Friday, March 29, 2024

Chronic Absenteeism in Law Schools?

Today, the NY Times published an article about chronic absenteeism in public schools post pandemic entitled, “Why School Absences Have ‘Exploded’ Almost Everywhere.” You can read the article here. Apparently, 26 percent of public-school students were considered “chronically absent” in 2023. I have been dealing with attendance issues in law schools during and after the pandemic, and this fact still surprised me. I imagine chronic absenteeism is even worse at the undergraduate level, where many large courses don’t take attendance at all.

Here at the University of Idaho, we recently adopted a new, stricter attendance policy in hopes of curbing absences and emphasizing the importance of in-class learning. What interests me is the tension I am observing between students missing classes and their strong preference for in-person learning. It seems we can all agree that learning together in the classroom is important, and that in-person classes are generally preferable to any remote option. And yet, attendance is still an issue in this post-pandemic world. What gives?

The article mentioned above explores factors leading to chronic school absences. Things like valuing flexibility, the availability of online makeup work, and people actually staying home when sick are likely at play. A rise in mental health issues (specifically anxiety and depression related issues) might also be creating greater barriers to attendance than in prior years.
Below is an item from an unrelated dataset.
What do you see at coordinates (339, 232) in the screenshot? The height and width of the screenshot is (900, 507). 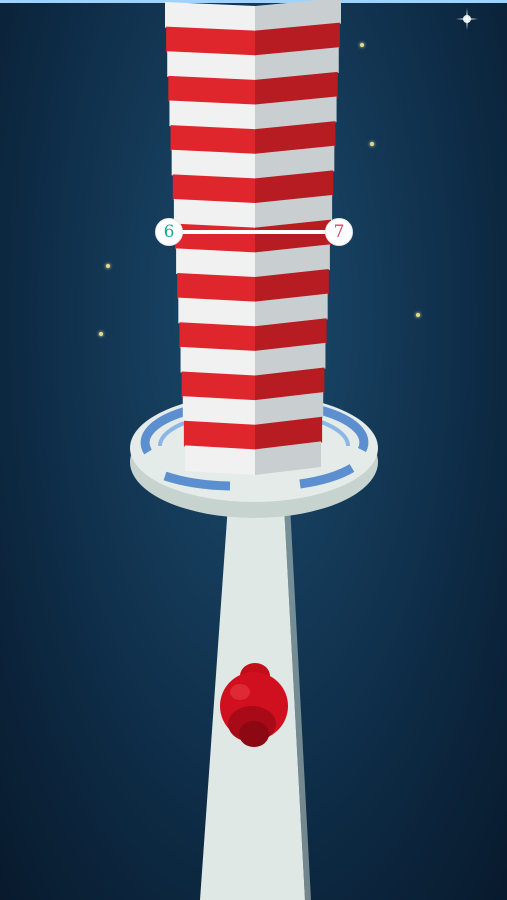 I see `next-level-badge: 7` at bounding box center [339, 232].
I believe many law schools are trying to reinstate normal law school learning – that is the normal rigor of pre-pandemic legal education. But what is normal? I am presently recovering from the flu. I’m no longer contagious and back at work, but I’m still not totally healthy two weeks after falling ill. Where is line between accepting viruses are different these days – that sick-days might mean something different than they did in 2019, and encouraging and enforcing good attendance?

As we prepare law students for careers built on deadlines, timestamps, and getting to court on time, how do we find the sweet spot of teaching professionalism while offering empathy? How do we navigate attendance policies with a new generation of law students who may be normalized to a culture of chronic absenteeism in both high school and college? I think it will start with more time teaching quality academic behaviors and learning how to unteach absenteeism.